§ **Task objective**
Copy all of the following items line for line, without changing a single character.

§ **Recorded information**
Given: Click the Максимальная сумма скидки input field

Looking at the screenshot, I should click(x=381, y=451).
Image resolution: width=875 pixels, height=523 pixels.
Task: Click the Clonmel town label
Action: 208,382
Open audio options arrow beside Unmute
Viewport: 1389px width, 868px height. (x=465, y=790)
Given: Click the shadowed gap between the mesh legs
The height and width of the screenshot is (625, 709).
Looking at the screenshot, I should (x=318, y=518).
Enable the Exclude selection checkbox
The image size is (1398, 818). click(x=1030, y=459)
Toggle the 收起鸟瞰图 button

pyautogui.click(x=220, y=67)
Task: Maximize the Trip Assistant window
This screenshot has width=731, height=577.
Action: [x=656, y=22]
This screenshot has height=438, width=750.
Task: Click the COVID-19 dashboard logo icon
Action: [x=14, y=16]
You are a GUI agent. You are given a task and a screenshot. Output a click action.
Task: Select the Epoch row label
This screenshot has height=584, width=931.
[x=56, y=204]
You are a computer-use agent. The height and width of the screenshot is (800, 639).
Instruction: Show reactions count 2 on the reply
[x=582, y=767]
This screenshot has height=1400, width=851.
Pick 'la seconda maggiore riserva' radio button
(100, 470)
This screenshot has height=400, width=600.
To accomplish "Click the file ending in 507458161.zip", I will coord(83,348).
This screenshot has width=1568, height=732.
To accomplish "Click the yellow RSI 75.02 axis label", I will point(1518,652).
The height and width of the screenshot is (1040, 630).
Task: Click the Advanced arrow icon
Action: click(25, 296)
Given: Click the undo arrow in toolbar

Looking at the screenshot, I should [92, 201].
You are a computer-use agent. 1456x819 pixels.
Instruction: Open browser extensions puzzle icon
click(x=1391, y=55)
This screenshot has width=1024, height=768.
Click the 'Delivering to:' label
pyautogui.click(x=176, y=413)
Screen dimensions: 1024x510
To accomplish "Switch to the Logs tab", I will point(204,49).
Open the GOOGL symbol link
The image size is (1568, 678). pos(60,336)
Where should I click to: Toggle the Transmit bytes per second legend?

§ **Response to this exercise**
Given: Click the Максимальная сумма скидки input field

Looking at the screenshot, I should click(x=381, y=451).
Image resolution: width=875 pixels, height=523 pixels.
Task: Click the Clonmel town label
Action: 208,382
Open audio options arrow beside Unmute
Viewport: 1389px width, 868px height. (x=465, y=790)
Given: Click the shadowed gap between the mesh legs
The height and width of the screenshot is (625, 709).
Looking at the screenshot, I should (x=318, y=518).
Enable the Exclude selection checkbox
The image size is (1398, 818). click(x=1030, y=459)
Toggle the 收起鸟瞰图 button

pyautogui.click(x=220, y=67)
Task: Maximize the Trip Assistant window
This screenshot has width=731, height=577.
Action: [x=656, y=22]
This screenshot has height=438, width=750.
Task: Click the COVID-19 dashboard logo icon
Action: [x=14, y=16]
You are a GUI agent. You are given a task and a screenshot. Output a click action.
Task: Select the Epoch row label
This screenshot has height=584, width=931.
[x=56, y=204]
You are a computer-use agent. The height and width of the screenshot is (800, 639).
Instruction: Show reactions count 2 on the reply
[x=582, y=767]
This screenshot has height=1400, width=851.
Pick 'la seconda maggiore riserva' radio button
(100, 470)
This screenshot has height=400, width=600.
To accomplish "Click the file ending in 507458161.zip", I will coord(83,348).
This screenshot has width=1568, height=732.
To accomplish "Click the yellow RSI 75.02 axis label", I will point(1518,652).
The height and width of the screenshot is (1040, 630).
Task: Click the Advanced arrow icon
Action: click(25, 296)
Given: Click the undo arrow in toolbar

Looking at the screenshot, I should [92, 201].
You are a computer-use agent. 1456x819 pixels.
Instruction: Open browser extensions puzzle icon
click(x=1391, y=55)
This screenshot has width=1024, height=768.
Click the 'Delivering to:' label
pyautogui.click(x=176, y=413)
Screen dimensions: 1024x510
To accomplish "Switch to the Logs tab", I will point(204,49).
Open the GOOGL symbol link
The image size is (1568, 678). pos(60,336)
Where should I click to: Toggle the Transmit bytes per second legend?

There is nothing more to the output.